The findings indicate that outcomes are influenced by more than clinical measures and practice guidelines, said the study's authors. Whether a hospital uses electronic health records and its staffing levels, for example, may also play a role. There is also some question as to the reliability of the data, they continued. For example, low-performing hospitals may try to game the system by excluding patients who do not receive the processes being measured, and the CMS does not have a mechanism to monitor whether data are complete.
However, the effect of performance on mortality rates would remain mild even accounting for possible problems with data collection, said the authors. They suggested that efforts be made to more tightly link CMS performance measures to outcomes rather than processes of care. An accompanying editorial said that the study’s results raised questions about the appropriateness of using Hospital Compare as the basis of pay-for-performance or consumer hospital selection.
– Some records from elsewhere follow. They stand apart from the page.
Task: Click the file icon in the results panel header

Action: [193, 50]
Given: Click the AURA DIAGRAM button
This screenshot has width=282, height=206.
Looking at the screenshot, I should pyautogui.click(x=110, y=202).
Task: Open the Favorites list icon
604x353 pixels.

In the real world, the editorial noted, multiple clinical variables and patient characteristics affect outcomes.
A CMS official, quoted in the Dec. 12 Washington Post, agreed that more quality measures are needed but said that researchers would have found bigger differences between hospitals had they included all 22 measures used on Hospital Compare.
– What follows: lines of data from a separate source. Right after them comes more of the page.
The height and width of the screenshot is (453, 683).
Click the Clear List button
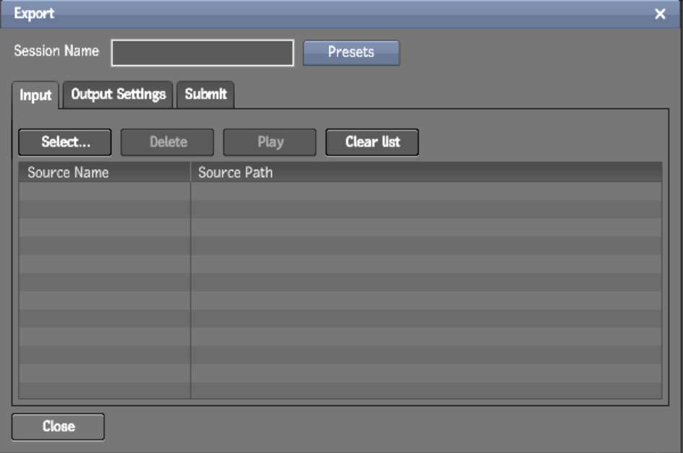tap(372, 142)
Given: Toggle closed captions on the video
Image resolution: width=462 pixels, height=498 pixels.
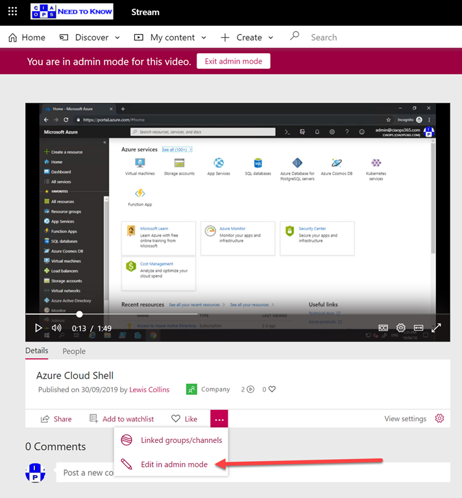Looking at the screenshot, I should coord(383,328).
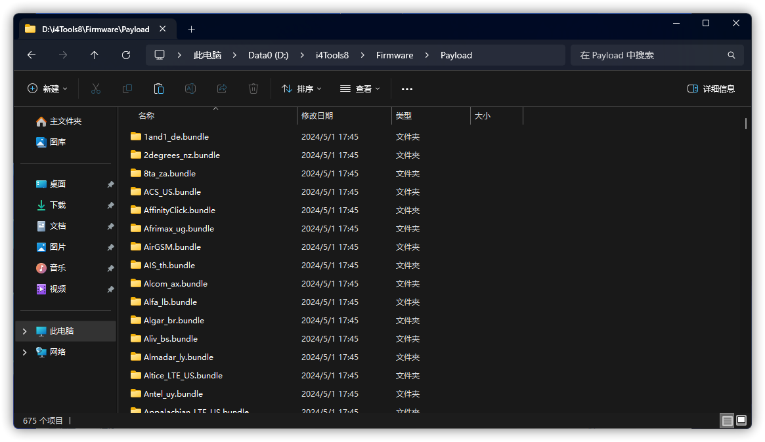Click the 在 Payload 中搜索 search box
The image size is (765, 442).
pyautogui.click(x=650, y=55)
The Journal of the American Medical Association is online.
The Washington Post is online.
Endoscopists had greater detection rates of adenomas when they took longer to withdraw colonoscopes during screenings, a new study found.
The 15-month study followed 12 experienced gastroenterologists who performed 7,882 colonoscopies, of which 2,053 were screening exams in subjects that hadn’t had colonoscopies before and had no history of colorectal cancer or inflammatory bowel disease. The study was published online Dec. 14 by the New England Journal of Medicine.
The study physicians recorded the number, size and histologic features of the neoplastic lesions they detected during the screening exams, as well as the duration of insertion and of withdrawal of the colonoscope. Detection rates were compared for those who had mean withdrawal times of less than six minutes--the suggested minimum time for the procedure--and those who had times of six minutes or more.
Neoplastic lesions (mostly adenomatous polyps) were detected in 23.5% of screened subjects (range: 9.4% to 32.7%). Endoscopists with mean withdrawal times of six minutes or more had a 28.3% detection rate of any neoplasia compared with an 11.8% detection rate for those with withdrawal times of less than six minutes. Detection rates for advanced neoplasia were 6.4% and 2.6%, respectively.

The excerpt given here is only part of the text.